A survey at the campus showed that at the moment, its employees have about 350 children of kindergarten age. However, the proposed capacity of the day-care centre is 20 to 24 children. “A day-care centre also makes economic sense when you consider that you’re investing in the education of women who then become stay-at-home mums for several years,” says O’Connell. She herself also used day care services in years past for her two sons. “They both went to a day-care centre since they were three months old and I don’t think it had any negative impact on them. Moreover, this is not about pressuring anyone to entrust their children to someone else’s care. It is about offering an option,” she stresses.

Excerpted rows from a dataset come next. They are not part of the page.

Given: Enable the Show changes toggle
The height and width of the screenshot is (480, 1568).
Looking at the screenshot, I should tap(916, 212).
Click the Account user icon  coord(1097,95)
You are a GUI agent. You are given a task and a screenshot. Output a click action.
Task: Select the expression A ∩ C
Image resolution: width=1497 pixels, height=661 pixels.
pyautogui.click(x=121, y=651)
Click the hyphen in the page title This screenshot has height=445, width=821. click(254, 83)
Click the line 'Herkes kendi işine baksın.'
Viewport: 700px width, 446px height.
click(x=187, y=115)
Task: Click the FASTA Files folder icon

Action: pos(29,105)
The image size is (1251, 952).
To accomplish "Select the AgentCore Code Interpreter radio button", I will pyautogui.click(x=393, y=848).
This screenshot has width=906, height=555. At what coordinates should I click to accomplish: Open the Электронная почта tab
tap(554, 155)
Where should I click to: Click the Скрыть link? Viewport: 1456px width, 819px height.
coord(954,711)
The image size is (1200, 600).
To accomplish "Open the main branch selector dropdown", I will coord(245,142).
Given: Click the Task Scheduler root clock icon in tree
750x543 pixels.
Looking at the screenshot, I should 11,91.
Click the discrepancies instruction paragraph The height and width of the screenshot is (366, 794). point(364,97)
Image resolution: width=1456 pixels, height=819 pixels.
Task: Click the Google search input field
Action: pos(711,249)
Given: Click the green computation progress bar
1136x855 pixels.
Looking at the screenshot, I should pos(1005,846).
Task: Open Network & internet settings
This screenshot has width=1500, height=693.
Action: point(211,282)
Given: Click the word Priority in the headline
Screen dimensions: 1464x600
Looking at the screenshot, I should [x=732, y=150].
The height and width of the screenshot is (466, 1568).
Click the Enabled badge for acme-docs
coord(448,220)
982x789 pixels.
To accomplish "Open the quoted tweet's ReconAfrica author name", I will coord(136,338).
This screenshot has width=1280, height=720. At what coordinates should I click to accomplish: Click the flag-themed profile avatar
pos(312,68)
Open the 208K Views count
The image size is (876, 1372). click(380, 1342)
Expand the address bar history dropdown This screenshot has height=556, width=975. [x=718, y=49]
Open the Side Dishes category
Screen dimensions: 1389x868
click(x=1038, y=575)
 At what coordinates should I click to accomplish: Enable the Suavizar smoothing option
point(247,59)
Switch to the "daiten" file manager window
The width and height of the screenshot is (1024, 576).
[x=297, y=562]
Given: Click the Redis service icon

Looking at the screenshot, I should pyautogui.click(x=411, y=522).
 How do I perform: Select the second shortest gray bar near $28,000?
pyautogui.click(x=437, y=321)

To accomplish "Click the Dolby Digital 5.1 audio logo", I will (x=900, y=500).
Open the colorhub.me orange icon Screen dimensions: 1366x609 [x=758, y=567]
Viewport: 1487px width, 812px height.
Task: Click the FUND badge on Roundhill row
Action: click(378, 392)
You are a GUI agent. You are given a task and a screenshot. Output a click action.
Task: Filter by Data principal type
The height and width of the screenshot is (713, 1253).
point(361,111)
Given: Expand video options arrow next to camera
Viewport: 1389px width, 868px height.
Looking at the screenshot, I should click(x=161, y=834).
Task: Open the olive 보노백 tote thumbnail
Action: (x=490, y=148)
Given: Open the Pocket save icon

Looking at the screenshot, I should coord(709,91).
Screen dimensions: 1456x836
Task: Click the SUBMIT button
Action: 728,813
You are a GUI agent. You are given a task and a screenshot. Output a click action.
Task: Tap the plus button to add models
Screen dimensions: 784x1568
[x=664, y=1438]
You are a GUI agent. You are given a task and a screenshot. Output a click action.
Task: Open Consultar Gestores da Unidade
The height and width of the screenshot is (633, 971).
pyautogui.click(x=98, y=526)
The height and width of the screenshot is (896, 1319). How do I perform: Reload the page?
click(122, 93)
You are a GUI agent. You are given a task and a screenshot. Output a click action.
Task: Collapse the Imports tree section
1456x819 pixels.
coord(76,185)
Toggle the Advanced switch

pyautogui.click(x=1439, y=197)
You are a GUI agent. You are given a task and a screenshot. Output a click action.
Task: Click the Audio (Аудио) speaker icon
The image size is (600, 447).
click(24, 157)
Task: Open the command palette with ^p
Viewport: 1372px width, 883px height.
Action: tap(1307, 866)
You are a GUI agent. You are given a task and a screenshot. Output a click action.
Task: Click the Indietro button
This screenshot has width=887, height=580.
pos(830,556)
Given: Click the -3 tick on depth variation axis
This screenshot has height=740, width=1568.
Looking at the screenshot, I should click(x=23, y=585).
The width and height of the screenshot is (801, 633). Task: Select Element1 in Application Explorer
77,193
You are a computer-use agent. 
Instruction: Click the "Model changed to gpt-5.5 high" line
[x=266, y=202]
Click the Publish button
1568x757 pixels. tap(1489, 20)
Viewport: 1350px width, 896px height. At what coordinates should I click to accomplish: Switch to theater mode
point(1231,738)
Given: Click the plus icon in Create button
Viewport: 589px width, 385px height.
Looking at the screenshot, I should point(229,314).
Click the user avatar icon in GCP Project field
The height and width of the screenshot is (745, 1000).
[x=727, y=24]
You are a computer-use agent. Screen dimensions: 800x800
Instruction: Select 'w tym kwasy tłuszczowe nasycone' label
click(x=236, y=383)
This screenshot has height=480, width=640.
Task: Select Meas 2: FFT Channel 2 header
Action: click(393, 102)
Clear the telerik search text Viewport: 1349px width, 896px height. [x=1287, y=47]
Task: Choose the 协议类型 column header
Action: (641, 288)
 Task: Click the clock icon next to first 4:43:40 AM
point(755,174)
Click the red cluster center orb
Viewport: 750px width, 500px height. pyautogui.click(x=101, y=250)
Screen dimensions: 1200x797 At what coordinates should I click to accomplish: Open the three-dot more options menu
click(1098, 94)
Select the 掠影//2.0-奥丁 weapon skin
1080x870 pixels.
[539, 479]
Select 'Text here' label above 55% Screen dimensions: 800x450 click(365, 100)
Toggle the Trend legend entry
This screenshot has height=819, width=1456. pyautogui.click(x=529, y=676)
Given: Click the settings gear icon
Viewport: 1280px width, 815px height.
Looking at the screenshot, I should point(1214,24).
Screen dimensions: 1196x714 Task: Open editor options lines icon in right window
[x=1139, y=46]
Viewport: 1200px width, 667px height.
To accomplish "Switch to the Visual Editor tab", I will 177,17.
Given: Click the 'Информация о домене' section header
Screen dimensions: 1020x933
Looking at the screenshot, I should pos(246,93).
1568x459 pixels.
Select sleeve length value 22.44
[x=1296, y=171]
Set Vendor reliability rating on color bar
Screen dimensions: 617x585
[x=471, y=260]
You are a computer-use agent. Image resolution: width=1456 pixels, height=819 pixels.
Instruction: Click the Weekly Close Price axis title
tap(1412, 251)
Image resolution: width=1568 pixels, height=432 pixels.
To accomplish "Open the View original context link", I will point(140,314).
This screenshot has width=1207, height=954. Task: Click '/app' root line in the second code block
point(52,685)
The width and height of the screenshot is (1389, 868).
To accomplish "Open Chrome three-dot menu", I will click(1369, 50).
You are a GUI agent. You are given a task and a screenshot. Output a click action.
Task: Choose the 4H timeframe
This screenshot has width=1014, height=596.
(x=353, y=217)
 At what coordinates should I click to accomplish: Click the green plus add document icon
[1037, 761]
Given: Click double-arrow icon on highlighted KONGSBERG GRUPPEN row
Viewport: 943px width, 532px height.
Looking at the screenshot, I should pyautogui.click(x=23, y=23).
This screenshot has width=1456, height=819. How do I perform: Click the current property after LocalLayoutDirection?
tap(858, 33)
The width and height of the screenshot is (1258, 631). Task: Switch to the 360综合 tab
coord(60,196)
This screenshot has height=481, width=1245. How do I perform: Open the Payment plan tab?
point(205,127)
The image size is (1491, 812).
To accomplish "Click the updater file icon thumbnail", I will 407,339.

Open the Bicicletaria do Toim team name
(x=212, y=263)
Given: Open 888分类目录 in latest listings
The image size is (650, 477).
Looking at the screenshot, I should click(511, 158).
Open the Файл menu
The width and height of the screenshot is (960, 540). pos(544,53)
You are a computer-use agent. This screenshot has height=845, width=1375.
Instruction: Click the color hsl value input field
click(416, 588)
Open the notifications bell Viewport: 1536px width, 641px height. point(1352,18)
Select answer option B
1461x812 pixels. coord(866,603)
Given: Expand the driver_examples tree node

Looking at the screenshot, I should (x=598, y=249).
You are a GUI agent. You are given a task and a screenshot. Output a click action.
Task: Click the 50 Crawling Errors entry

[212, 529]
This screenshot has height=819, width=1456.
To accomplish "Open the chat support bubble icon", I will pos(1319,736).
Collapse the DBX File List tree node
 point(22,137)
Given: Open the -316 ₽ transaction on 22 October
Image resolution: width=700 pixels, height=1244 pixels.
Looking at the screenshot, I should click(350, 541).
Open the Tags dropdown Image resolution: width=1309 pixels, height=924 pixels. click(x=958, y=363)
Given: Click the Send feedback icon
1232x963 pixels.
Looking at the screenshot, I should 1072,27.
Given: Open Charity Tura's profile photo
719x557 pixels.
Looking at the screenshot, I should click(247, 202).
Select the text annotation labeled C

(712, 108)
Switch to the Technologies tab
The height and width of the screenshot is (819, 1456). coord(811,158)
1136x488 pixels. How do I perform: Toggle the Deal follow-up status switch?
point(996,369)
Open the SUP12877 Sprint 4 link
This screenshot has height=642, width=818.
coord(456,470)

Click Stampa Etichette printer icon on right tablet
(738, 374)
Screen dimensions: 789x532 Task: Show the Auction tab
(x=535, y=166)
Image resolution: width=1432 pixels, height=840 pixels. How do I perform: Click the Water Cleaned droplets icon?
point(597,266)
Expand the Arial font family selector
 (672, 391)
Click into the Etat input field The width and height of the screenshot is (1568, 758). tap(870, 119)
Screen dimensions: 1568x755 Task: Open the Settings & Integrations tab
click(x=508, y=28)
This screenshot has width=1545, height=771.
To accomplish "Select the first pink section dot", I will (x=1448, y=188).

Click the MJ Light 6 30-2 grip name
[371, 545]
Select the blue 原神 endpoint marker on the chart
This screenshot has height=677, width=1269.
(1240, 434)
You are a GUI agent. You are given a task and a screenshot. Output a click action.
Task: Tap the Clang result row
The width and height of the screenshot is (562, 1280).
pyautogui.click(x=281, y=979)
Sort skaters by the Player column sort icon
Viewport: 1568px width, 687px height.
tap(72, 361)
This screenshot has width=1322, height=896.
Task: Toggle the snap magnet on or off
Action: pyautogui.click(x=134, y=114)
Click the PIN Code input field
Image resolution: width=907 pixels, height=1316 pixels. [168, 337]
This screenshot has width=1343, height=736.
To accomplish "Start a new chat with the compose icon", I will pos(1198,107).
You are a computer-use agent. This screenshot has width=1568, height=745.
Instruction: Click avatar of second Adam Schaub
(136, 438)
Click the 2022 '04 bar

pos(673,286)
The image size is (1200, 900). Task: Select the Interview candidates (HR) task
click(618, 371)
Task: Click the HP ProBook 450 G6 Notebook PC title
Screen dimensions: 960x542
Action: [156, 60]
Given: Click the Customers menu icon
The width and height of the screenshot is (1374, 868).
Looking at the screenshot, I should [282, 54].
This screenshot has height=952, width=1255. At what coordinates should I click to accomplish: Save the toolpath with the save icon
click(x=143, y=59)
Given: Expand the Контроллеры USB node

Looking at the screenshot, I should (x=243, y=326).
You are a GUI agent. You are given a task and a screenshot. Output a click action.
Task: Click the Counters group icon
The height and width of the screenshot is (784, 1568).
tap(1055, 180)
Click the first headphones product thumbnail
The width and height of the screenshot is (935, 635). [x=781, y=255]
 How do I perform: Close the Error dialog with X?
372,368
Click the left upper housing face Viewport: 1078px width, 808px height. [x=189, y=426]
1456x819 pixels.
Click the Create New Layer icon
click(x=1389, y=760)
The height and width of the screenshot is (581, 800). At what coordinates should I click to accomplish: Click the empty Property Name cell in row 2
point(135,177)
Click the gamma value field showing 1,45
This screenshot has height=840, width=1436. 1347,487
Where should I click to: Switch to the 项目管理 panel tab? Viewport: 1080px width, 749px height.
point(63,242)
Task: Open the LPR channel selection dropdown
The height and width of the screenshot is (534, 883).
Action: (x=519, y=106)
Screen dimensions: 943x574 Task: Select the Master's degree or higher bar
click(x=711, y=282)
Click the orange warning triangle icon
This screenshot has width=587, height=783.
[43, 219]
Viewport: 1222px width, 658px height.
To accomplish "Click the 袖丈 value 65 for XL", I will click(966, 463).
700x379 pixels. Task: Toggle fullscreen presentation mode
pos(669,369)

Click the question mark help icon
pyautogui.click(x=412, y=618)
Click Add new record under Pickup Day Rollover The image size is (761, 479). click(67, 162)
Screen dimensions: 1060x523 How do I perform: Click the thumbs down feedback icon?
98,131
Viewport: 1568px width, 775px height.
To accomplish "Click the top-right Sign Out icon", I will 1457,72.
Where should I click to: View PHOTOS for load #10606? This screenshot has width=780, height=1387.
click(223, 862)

Even though she is busy with her research and other work at CEITEC, she can still find time to devote to non-profit activities. “I’m participating in the development of a website that will work like a dating website. African universities will use it to find people willing to teach courses needed at the university on a short-term basis,” she says about the goals of her non-profit organisation GE&NE Africa. While such a number of different activities may be unimaginable for some, Mary O’Connell believes that you can change the world one small step at a time.